### EXTRAIT
CARO ANTHONY (1924-2013)
L'œuvre du sculpteur britannique Anthony Caro (né en 1924 à New Malden, Surrey) s'inscrit parmi les recherches formelles suscitées par la pratique de la soudure du métal. Cette technique, qui doit tant à Gonzalez et à Picasso, lui permet d'assembler, sans esquisse ou maquette préalable, des éléments industriels (poutres, solives, tuyaux, plaques et treillages découpés). Selon le critique américain Clement Greenberg, Caro met ainsi « l'accent sur le caractère abstrait de la sculpture, sur sa dissemblance radicale d'avec les formes naturelles ».
Au moment où Anthony Caro termine ses études (à la Royal Academy de Londres), la scène artistique est, en Grande-Bretagne, dominée par Henry Moore, premier sculpteur britannique à avoir gagné une réputation internationale après la Seconde Guerre mondiale. Pour Caro, qui devient en 1951 son assistant, il constitue un modèle qu'on ne peut ignorer.
Les premières œuvres de Caro s'établissent dans la tradition du bronze figuratif. Elles explorent les possibilités et les limites de l'expression du corps en privilégiant les positions de tension, comme éprouvées de l'intérieur, sans respect pour les proportions (Man Holding his Foot, 1954, coll. de l'artiste ; Man Taking off his Shirt, 1955-1956, coll. part., Londres). C'est en 1960 que Caro cesse de faire référence à la figure humaine, à partir de sa rencontre avec le sculpteur américain David Smith. Il apprend alors la soudure et commence à assembler des formes géométriques de métal.
À l'opposé, cependant, de l'approche verticale, totémique, engagée par Smith, Anthony Caro entreprend de construire ses œuvres à partir d'éléments horizontaux sur lesquels sont soudés, à intervalles espacés, des parties elles aussi métalliques. Structures ouvertes, dépourvues de tout centre, ces sculptures exigent du spectateur une déambulation, un parcours. La couleur, apposée uniformément sur la sculpture, renforce la cohésion matérielle des éléments dispersés et accentue la qualité purement visuelle de leur composition (Early One Morning, 1962).
À la fin des années 1960, les sculptures d'Anthony Caro perdent leurs découpes rigides et se constituent de formes courbes ou cursives plus « lyriques ».

### ENREGISTREMENTS CONSERVÉS
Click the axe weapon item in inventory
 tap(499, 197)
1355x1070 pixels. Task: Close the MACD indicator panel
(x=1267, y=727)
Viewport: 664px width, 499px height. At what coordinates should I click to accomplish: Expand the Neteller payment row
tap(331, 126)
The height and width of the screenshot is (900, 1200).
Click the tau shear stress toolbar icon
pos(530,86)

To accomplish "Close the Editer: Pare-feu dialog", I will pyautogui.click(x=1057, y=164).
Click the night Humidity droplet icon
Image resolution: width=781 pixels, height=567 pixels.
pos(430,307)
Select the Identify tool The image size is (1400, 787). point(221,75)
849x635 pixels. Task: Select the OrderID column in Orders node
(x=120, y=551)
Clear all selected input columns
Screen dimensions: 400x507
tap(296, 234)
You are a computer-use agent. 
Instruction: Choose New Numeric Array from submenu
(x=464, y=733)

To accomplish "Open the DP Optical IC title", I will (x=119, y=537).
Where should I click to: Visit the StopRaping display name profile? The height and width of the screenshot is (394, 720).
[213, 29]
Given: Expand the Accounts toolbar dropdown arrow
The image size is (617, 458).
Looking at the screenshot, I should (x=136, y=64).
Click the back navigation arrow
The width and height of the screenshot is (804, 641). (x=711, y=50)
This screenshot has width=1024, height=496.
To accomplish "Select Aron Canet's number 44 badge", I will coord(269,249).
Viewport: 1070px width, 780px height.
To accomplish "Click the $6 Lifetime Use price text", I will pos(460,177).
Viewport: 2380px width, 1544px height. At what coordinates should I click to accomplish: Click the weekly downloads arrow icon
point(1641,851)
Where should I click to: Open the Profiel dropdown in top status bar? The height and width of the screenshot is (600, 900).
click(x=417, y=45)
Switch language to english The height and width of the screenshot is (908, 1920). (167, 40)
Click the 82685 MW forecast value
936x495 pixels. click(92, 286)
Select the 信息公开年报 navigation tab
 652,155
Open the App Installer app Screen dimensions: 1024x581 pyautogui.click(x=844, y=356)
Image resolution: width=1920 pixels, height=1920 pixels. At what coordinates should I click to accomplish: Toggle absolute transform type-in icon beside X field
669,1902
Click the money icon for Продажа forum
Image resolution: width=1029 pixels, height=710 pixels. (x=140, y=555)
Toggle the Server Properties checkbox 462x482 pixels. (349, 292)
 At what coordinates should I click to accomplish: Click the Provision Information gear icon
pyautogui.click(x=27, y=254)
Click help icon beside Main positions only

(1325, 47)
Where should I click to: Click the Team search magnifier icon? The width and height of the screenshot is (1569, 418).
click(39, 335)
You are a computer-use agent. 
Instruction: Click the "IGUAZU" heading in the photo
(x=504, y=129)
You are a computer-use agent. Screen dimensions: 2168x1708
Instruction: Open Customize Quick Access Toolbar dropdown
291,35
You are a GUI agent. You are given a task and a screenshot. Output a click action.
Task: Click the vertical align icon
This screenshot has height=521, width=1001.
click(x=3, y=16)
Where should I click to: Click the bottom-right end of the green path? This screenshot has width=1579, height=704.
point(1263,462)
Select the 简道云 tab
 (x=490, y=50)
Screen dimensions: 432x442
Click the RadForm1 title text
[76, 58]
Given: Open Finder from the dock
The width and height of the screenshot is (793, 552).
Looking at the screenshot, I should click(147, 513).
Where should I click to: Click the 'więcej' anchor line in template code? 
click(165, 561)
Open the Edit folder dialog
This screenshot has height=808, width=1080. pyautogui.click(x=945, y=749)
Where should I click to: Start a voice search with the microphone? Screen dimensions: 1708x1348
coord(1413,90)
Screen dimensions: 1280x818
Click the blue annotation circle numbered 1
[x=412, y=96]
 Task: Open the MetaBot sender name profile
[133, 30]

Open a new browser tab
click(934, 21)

### TRAVAIL DEMANDÉ
**a.** Dans l'extrait sur Anthony Caro, recopiez la partie qui commence par les mots contenant « L'œuvre du sculpteur » et se termine par « ne peut ignorer. », en remplaçant « assistant » par « collaborateur ».
**b.** Selon l'extrait sur Anthony Caro, en quelle année Caro devient-il l'assistant de Henry Moore ?
Les enregistrements ne servent à rien ici.

### RÉPONSES ATTENDUES
**a.**
L'œuvre du sculpteur britannique Anthony Caro (né en 1924 à New Malden, Surrey) s'inscrit parmi les recherches formelles suscitées par la pratique de la soudure du métal. Cette technique, qui doit tant à Gonzalez et à Picasso, lui permet d'assembler, sans esquisse ou maquette préalable, des éléments industriels (poutres, solives, tuyaux, plaques et treillages découpés). Selon le critique américain Clement Greenberg, Caro met ainsi « l'accent sur le caractère abstrait de la sculpture, sur sa dissemblance radicale d'avec les formes naturelles ».
Au moment où Anthony Caro termine ses études (à la Royal Academy de Londres), la scène artistique est, en Grande-Bretagne, dominée par Henry Moore, premier sculpteur britannique à avoir gagné une réputation internationale après la Seconde Guerre mondiale. Pour Caro, qui devient en 1951 son collaborateur, il constitue un modèle qu'on ne peut ignorer.

**b.** En 1951.